The Accuracy of Clinical TB Diagnoses among HIV positive and negative individuals in Zambia: Alternative Diagnoses, Treatment Outcomes, and Decision-Making Factors
Abstract
Despite increasing access to rapid, accurate tuberculosis (TB) diagnostics, 37% (2.5 million) of global TB notifications in 2022 were clinically diagnosed (i.e., lacking bacteriological confirmation). A key challenge in accurately diagnosing TB without bacteriological confirmation is that the clinical and radiological presentation of TB often mimics other conditions. Mounting evidence suggests that a considerable number of clinically diagnosed TB cases represent misdiagnoses, contributing to mortality rates that are 2-5 times higher than in bacteriologically confirmed TB patients. A better understanding of misdiagnoses can improve patient diagnosis and outcomes. Through targeted training and strong mentorship in clinical epidemiology and qualitative/mixed methods research, I will rigorously evaluate the accuracy of clinical TB diagnoses in Zambia, with a focus on characterizing alternative diagnoses, treatment outcomes, and the decision-making factors influencing clinicians. In Aim 1, I will analyze a well-characterized dataset comprising 295 patients initially assigned a clinical TB diagnosis to determine the proportion of persons with clinically diagnosed TB in Zambia that are unlikely to be true cases of TB, stratified by HIV status. In Aim 2, I will undertake a retrospective cohort analysis to compare treatment outcomes in likely TB vs. unlikely TB cases against that of bacteriologically confirmed cases and assess whether this differs by HIV status.
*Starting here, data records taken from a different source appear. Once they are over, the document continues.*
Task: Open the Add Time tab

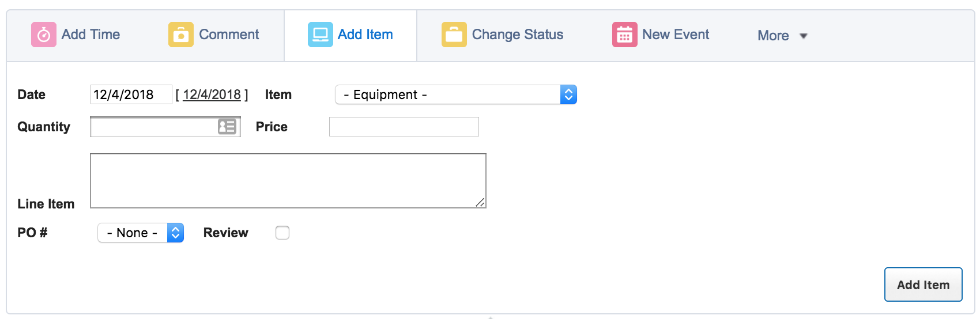Action: [91, 35]
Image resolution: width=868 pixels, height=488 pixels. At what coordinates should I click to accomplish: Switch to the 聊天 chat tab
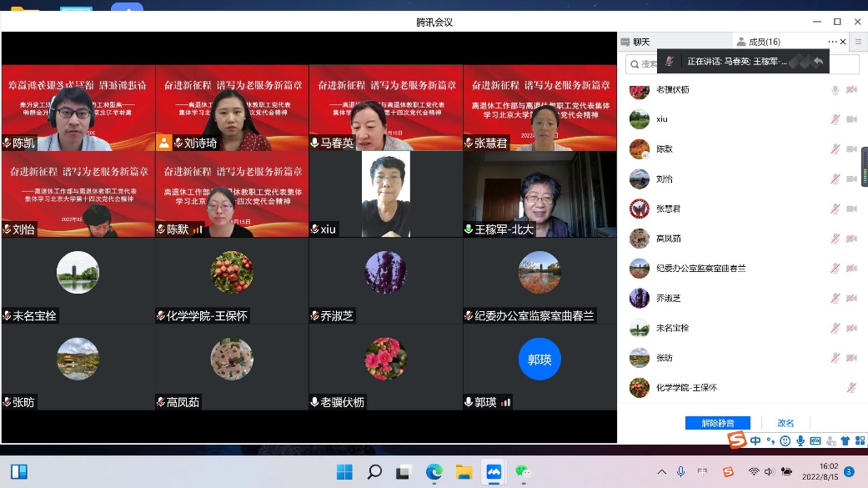tap(635, 42)
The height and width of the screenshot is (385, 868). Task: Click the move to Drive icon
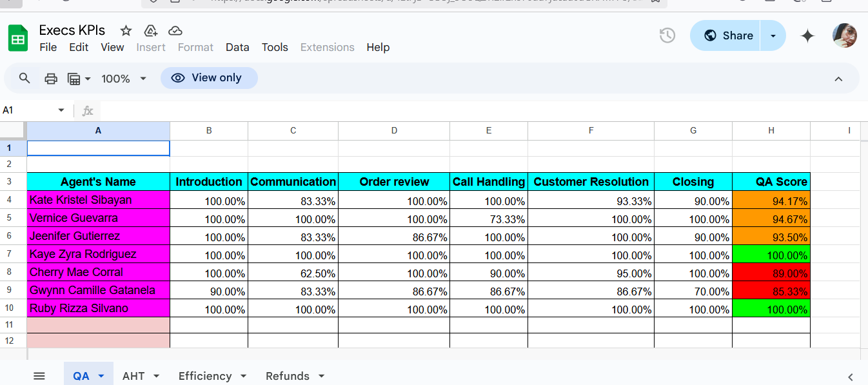click(x=150, y=30)
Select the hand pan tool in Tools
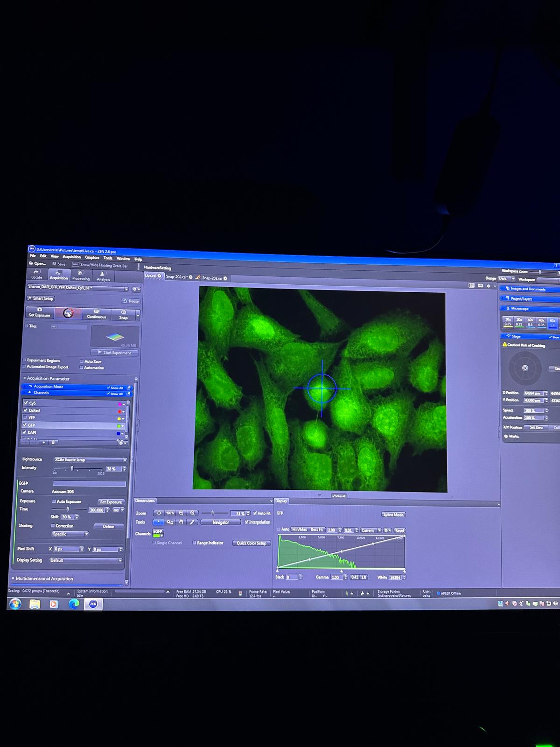The height and width of the screenshot is (747, 560). click(181, 522)
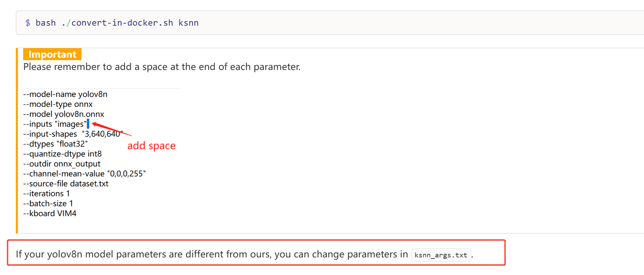
Task: Click the --dtypes "float32" line
Action: 56,144
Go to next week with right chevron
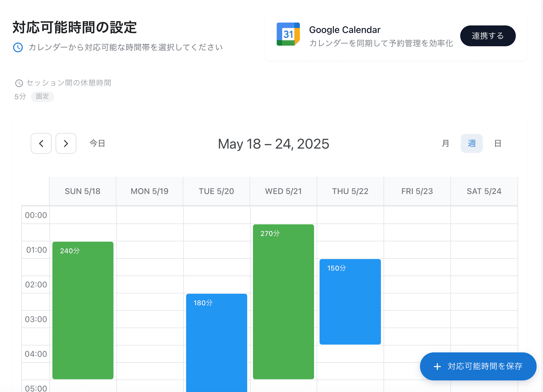This screenshot has height=392, width=543. (66, 143)

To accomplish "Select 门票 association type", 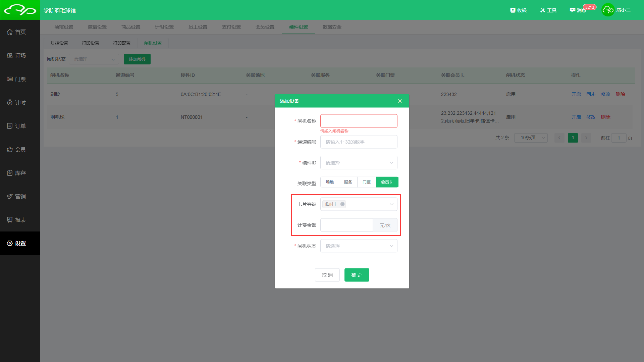I will [366, 182].
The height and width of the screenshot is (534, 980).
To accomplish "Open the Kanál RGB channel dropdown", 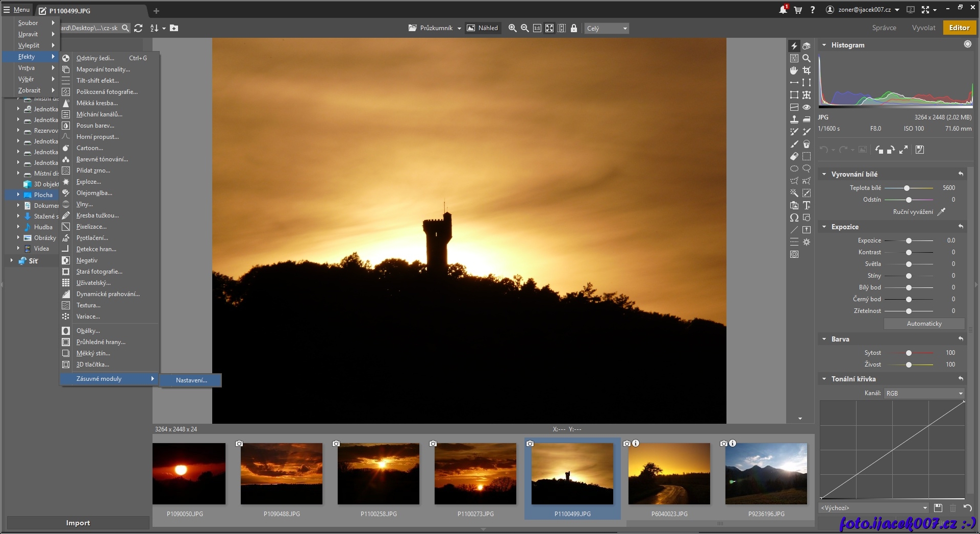I will point(924,393).
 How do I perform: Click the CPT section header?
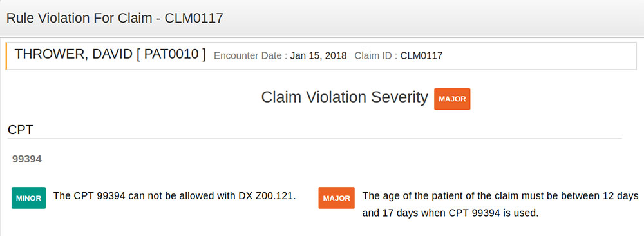click(20, 130)
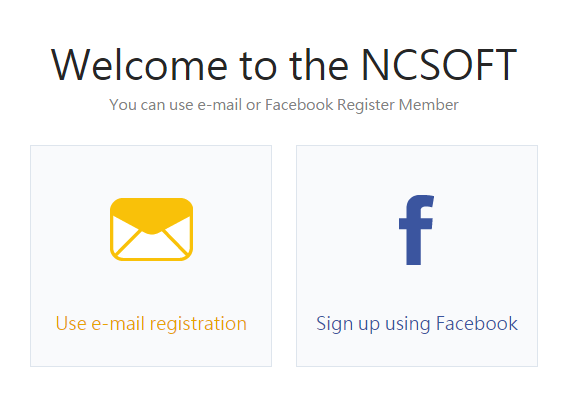The width and height of the screenshot is (566, 393).
Task: Choose the Facebook logo icon
Action: point(416,230)
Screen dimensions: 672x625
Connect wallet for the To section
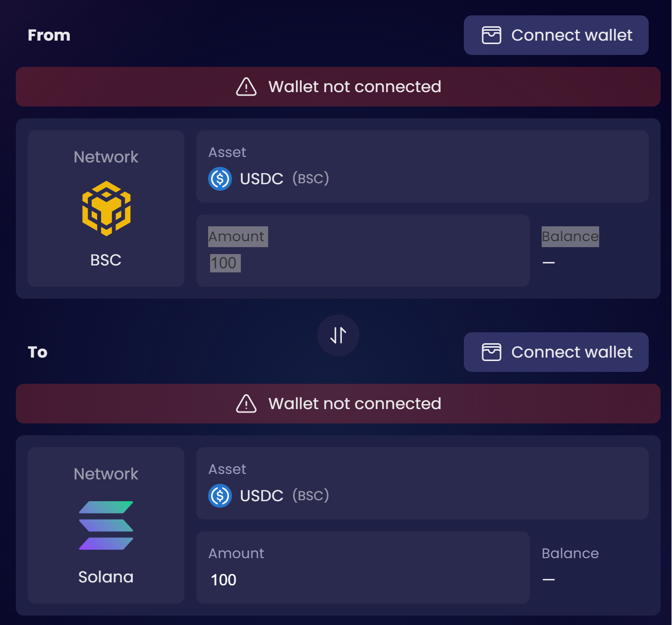click(x=556, y=352)
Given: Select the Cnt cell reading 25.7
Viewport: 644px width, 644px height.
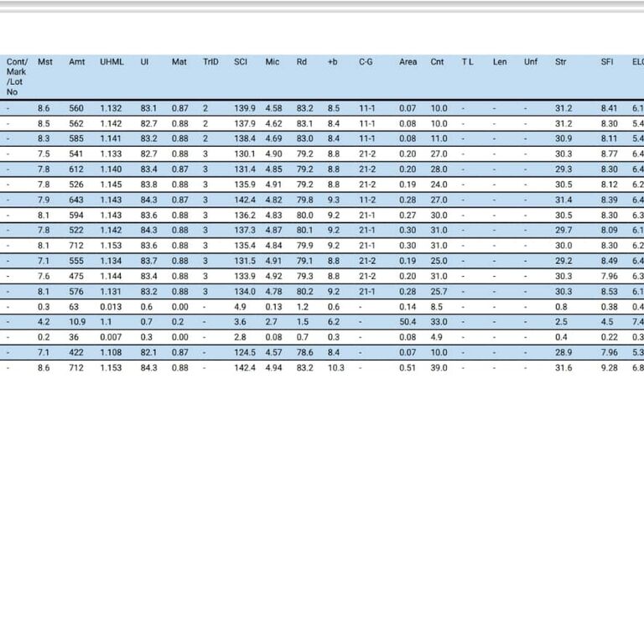Looking at the screenshot, I should [439, 292].
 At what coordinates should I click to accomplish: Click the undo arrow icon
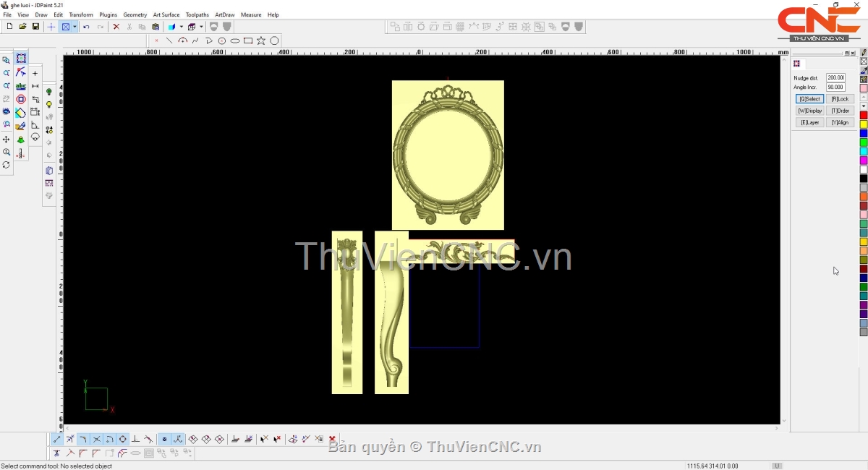pyautogui.click(x=86, y=27)
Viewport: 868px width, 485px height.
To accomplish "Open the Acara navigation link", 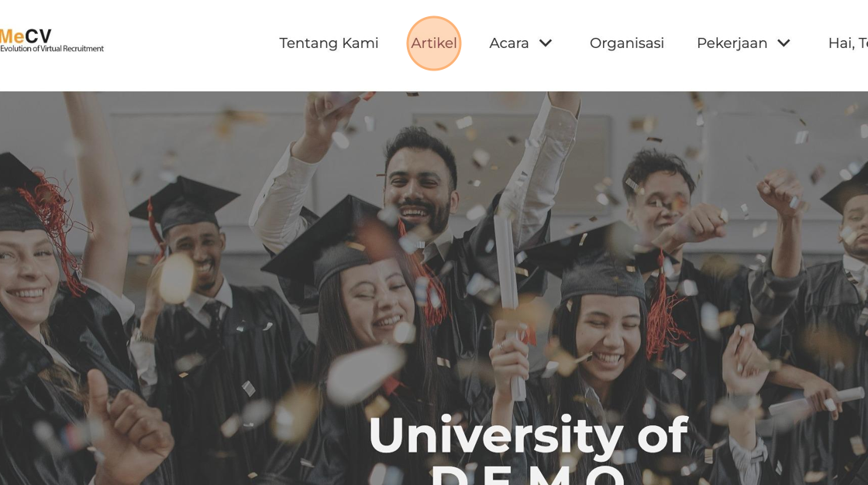I will (508, 43).
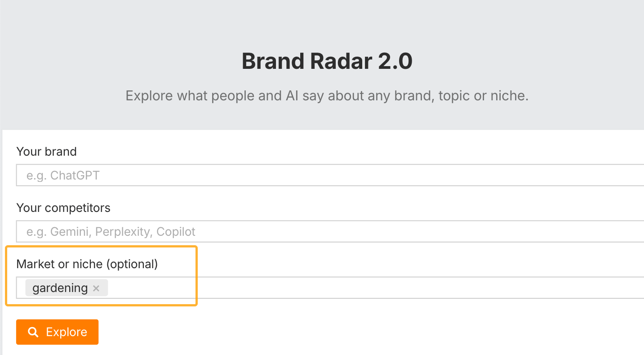Click the Brand Radar 2.0 heading
This screenshot has width=644, height=355.
click(327, 61)
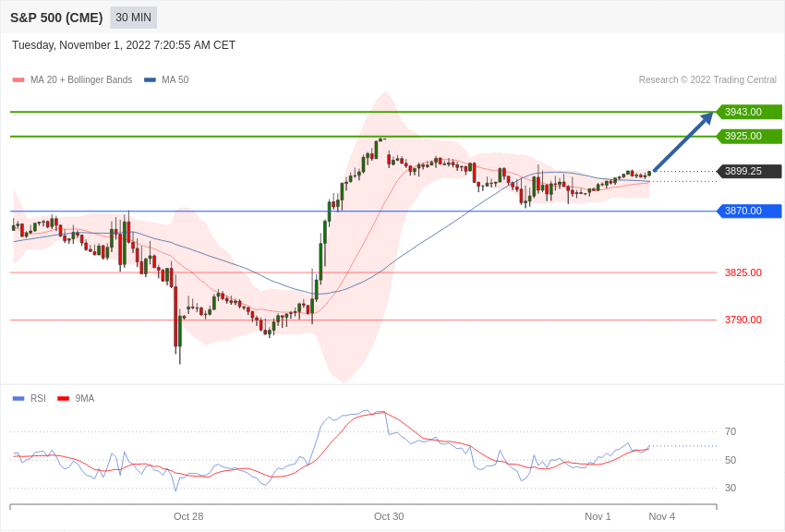Click the 30 MIN timeframe badge

coord(133,18)
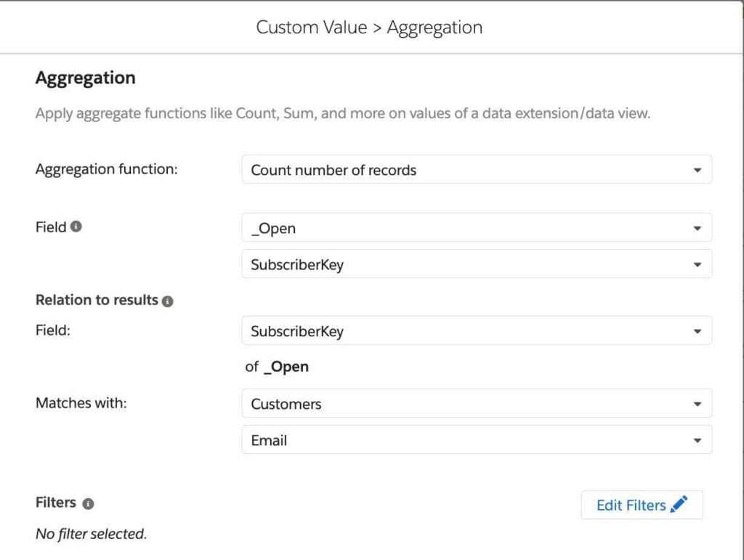Click the Custom Value > Aggregation header
Viewport: 744px width, 560px height.
(369, 27)
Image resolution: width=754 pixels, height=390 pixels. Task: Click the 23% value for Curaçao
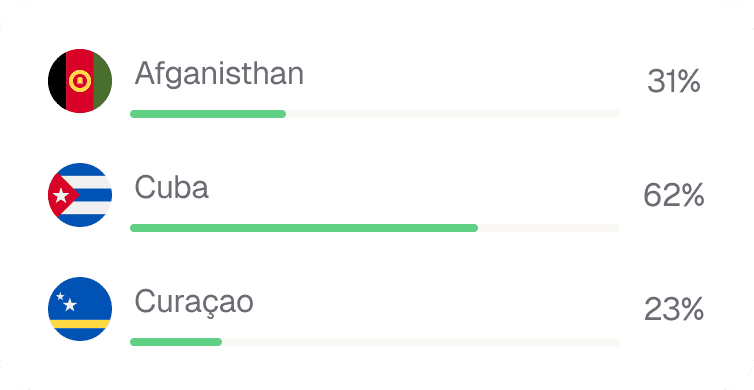[674, 309]
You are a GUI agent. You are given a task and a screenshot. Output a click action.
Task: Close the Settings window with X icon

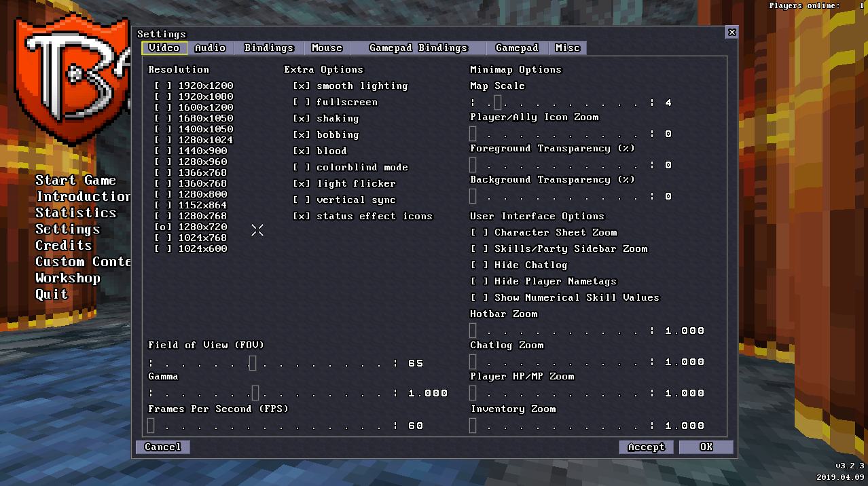click(731, 33)
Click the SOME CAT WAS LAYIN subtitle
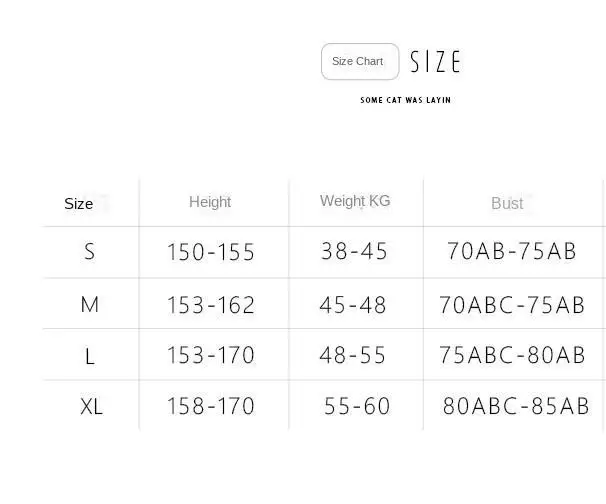 tap(405, 100)
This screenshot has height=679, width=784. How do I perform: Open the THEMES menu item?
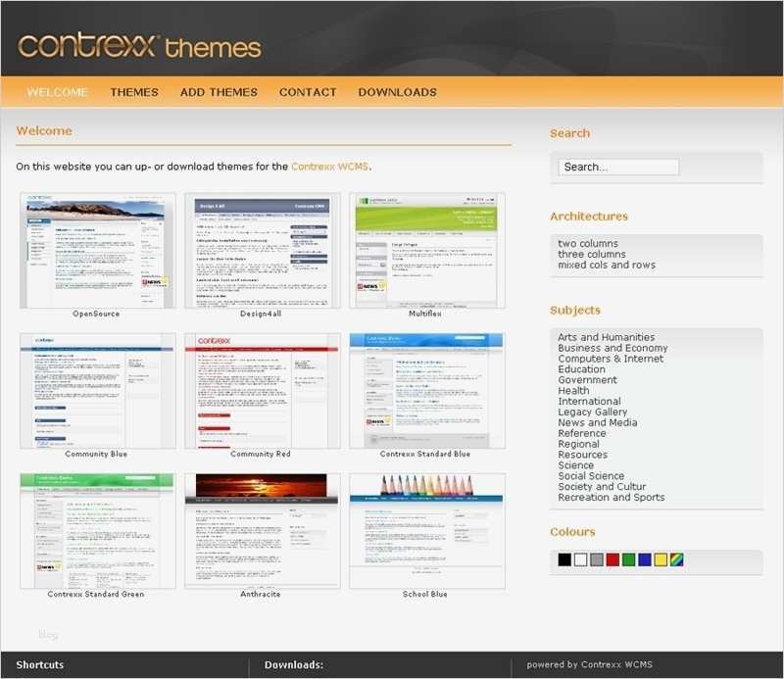(134, 91)
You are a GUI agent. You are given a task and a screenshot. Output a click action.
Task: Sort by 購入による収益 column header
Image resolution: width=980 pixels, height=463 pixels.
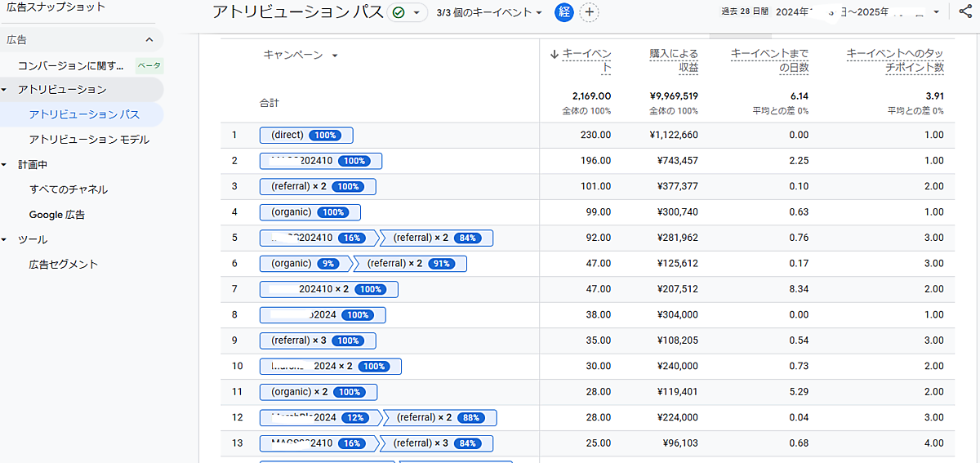pos(674,60)
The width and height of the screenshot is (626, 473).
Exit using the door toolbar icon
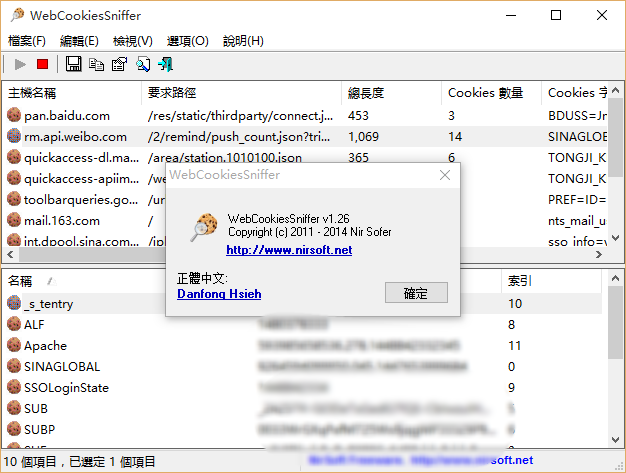(165, 64)
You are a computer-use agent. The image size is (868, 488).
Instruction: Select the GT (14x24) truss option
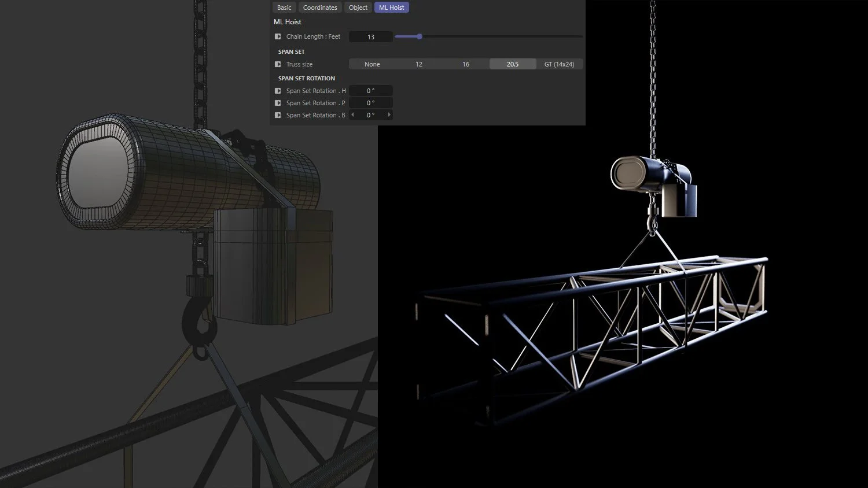(x=560, y=64)
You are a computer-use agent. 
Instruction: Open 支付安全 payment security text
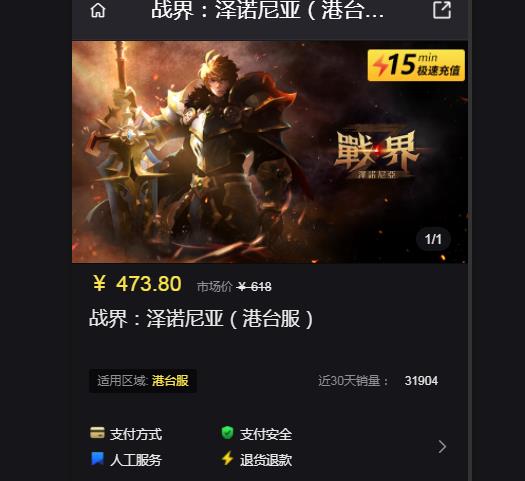(x=266, y=434)
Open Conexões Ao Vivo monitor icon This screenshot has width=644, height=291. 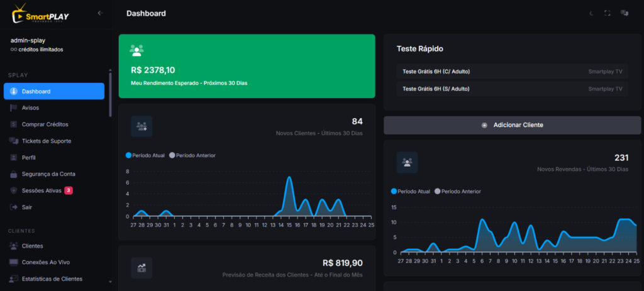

In Aim 3, I will conduct in-depth interviews (n=12-20 total) with clinicians at primary, secondary and tertiary public health centers (n=4 total) to describe the factors that influence clinicians to make a clinical TB diagnosis. My career goal is to be an independent physician-scientist who applies clinical epidemiology to improve TB clinical care and programming in SSA. The findings generated from this CFAR award will inform a K43 proposal to develop, implement, and evaluate a toolkit aiding clinicians in minimizing misdiagnoses in Zambia, while improving TB detection and outcomes.